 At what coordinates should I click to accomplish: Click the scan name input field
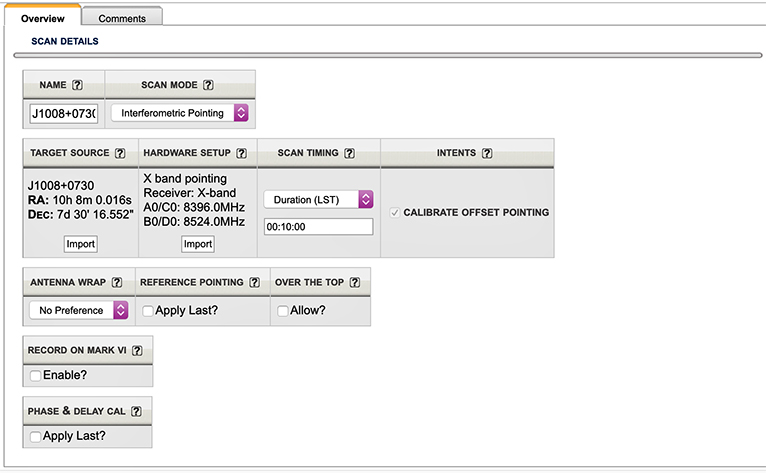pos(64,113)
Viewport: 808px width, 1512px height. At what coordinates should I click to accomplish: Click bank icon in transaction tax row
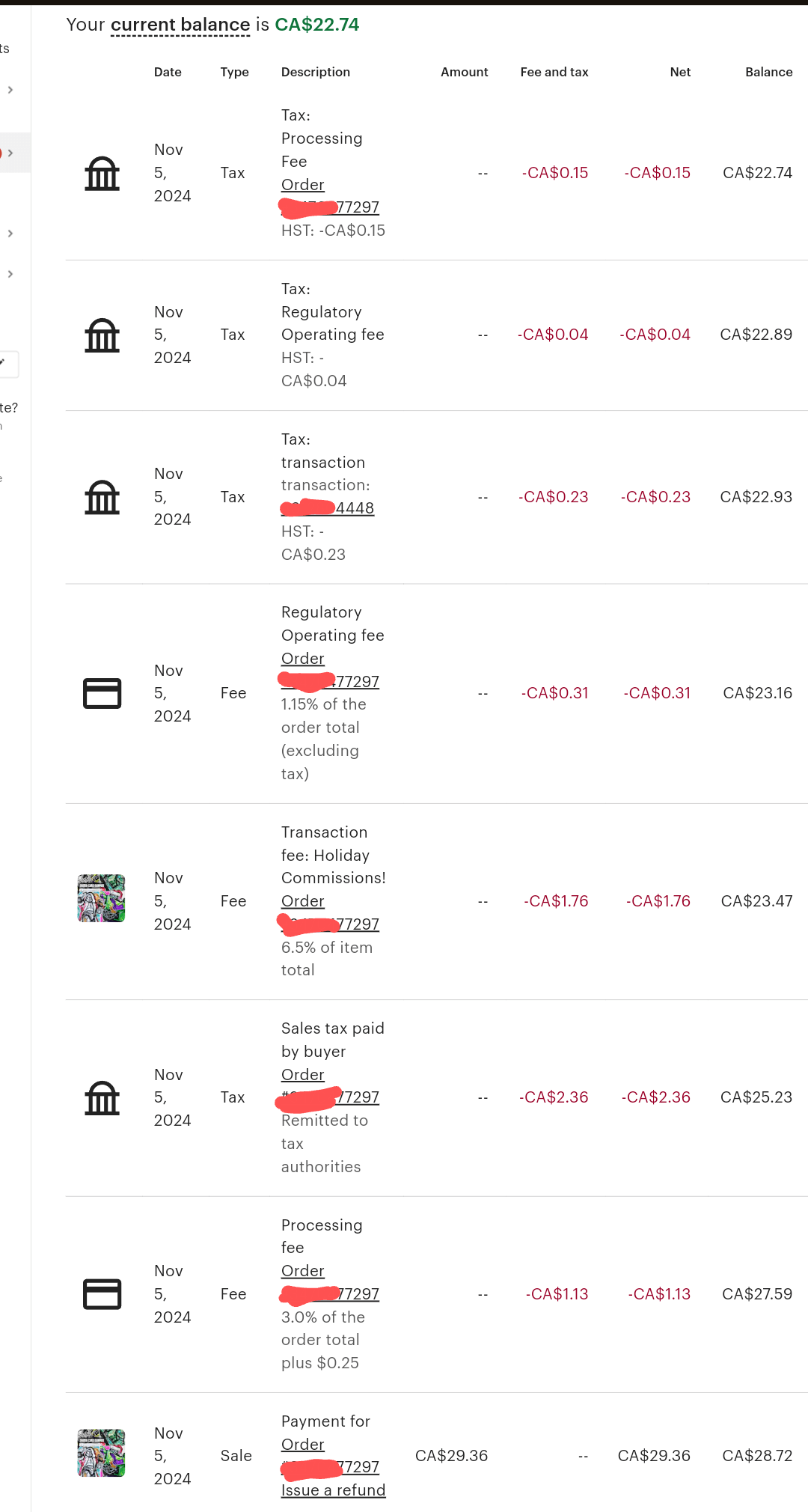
--
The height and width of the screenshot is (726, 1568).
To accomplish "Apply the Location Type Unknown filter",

ABOUT THIS EXERCISE:
Output should match, line for line, the stretch of the material above from the line holding "The height and" through the line holding "the Location Type".

ANSWER FOR THIS EXERCISE:
The height and width of the screenshot is (726, 1568).
To accomplish "Apply the Location Type Unknown filter",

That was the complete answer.